Treatments which are used to attempt to relieve pain are important facts to be considered by the Administrative Law Judge in accessing claims for Social Security Disability based on pain. Some treatments are effective and some are not effective. Most pain relieving treatments do not totally "do away" with the pain. Treatments may include: the use of heat; massage; whirlpool; traction; prescribed exercise; bed rest; a TENS unit; biofeedback; trigger point injections; nerve blocks; acupuncture; chiropractic treatments; cranial sacral therapy; behavior modification; counseling/psychotherapy; herbs, vitamins, etc; and attendance at a pain clinic or enrollment in a pain program.

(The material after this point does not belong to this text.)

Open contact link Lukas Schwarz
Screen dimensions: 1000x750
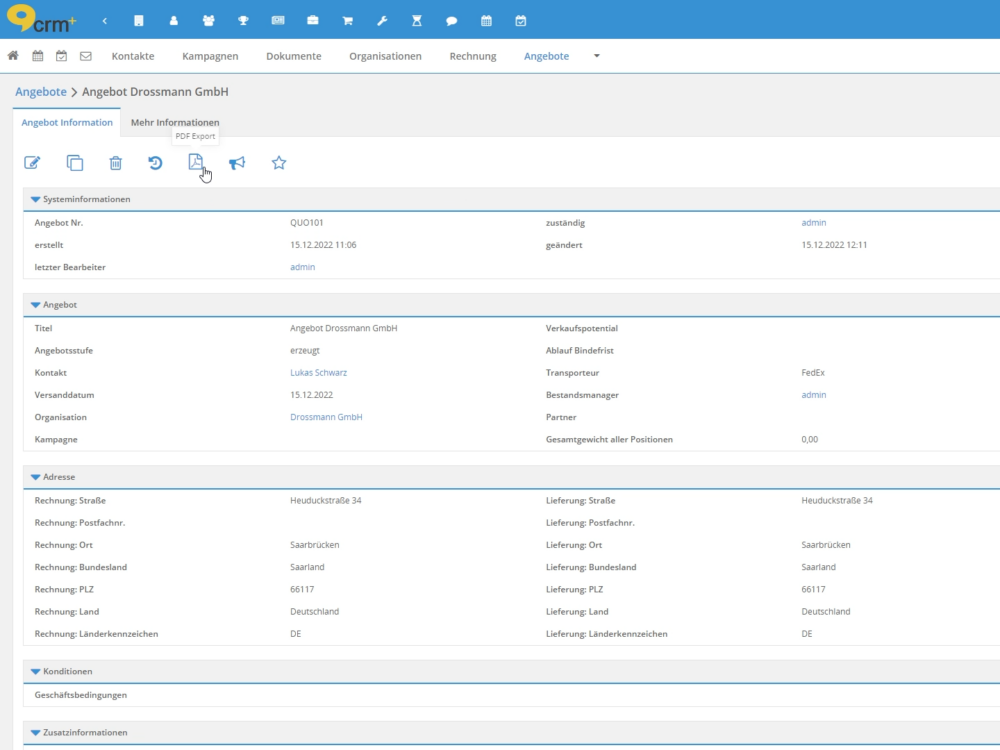click(318, 373)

Pain medication is in a class by itself as a factor for the consideration of the extent to which pain is debilitating. The use of pain medication has advanced in recent years to a specialty in the medical profession. The use or non-use of pain medication alone will not determine the outcome of a claim for disability based on pain. However, is is a factor which the federal regulations require an Administrative Law Judge consider. Often times pain medications causes side effects which impairs the ability to function [drowsiness; dizziness etc.] Side effects are also facts which must be considered in accessing whether the person can perform sustained work functions.

October 18, 2010

Pain as a Basis for Disability

Obviously, no one but you can know the extent of your pain, how it feels or how long it lasts. There is no definitive medical test which can conclusively measure pain.

SSA allows pain to serve as a basis for disability. According to 20 CFR § 404.1529(b)(c) and SSR 96-7P, the ALJ must first evaluate whether a medically determinable both impairment exists which could reasonably be expected to produce pain, and then assess the credibility of the claimant's allegations about the intensity and persistence of her pain. Aidinovski v. Apfel¸27 F.Supp2d 1097, 1103 (N.D. Ill. 1998). The factors which the ALJ must consider include: (1) objective medical evidence; (2) prior work record; (3) daily activities; (4) location, duration, frequency and intensity of pain; (5) precipitating and aggravating factors; (6) use of medication; (7) other treatments and measures used to relieve pain; (8) observation of testimonial evidence by the claimant; and (9) the consistency of the claimant's statements.

So even if the medical record does not substantiate your complaints of pain the factors set out above will be considered to determine whether you are disabled because of pain.

October 17, 2010

The Mental Health Disability Series-Anxiety

The mental condition known as "anxiety" can also serve as the basis to obtain Social Security disability benefits. What is anxiety? How serious does anxiety have to be in order to qualify as a disability?

"Anxiety" is a normal reaction to stress. It is part of mental makeup which is designed to help us cope with difficult situations. For example, speaking in public, playing in competitive sports even taking an examination. Normally, experiences of stress are brief and mild. During the experience of stress, our senses become sharper and our focus more intense. But for some, experiences of stress last much longer, is far too intense and begins to interfere with normal daily activities. These people encounter what many view as normal and routine activities with dread and an irrational fear. It is then that anxiety crosses the line to an anxiety disorder.

It is estimated that 40 million adult Americans suffer with some form of anxiety disorder. There are several different types of anxiety disorders. The specific type depends upon the presentation of clinical features. While no two anxiety disorders are alike they do have in common a dread and irrational fear of the common place. Among the more specific diagnosis are: panic disorder; obsessive-compulsive disorder (OCD); post-traumatic stress disorder (PTSD) and social anxiety disorder.

In order to meet the listing for anxiety (Listing 12.06), SSA must first find that the disease has at least 1 of the following symptoms present: 1. generalized persistent anxiety accompanied by three out of four of the following signs or symptoms: a. Motor tension; or b. Autonomic hyperactivity; or c. Apprehensive expectation; or d. Vigilance and scanning; or
2. A persistent irrational fear of a specific object, activity, or situation which results in a compelling desire to avoid the dreaded object, activity, or situation; or 3. Recurrent severe panic attacks manifested by a sudden unpredictable onset of intense apprehension, fear, terror and sense of impending doom occurring on the average of at least once a week; or 4. Recurrent obsessions or compulsions which are a source of marked distress; or 5. Recurrent and intrusive recollections of a traumatic experience, which are a source of marked distress;

These symptoms must be present in your medical treatment records and found to be in existence for at least a continuous period of 1 year or expected to last for at least 12 continuous months. However, the source from which the medical record may note these symptoms may include, you, your family and friends and the physician/therapist's assessment.


In addition to proving that 1 of the above symptoms set out above are present, the symptoms identified must cause "marked" limitations in 2 of the following 4 areas: 1. restriction of activities of daily living; 2. difficulties in maintaining social functioning; 3. difficulties in maintaining concentration, persistence of pace; 4. episodes of decompensation).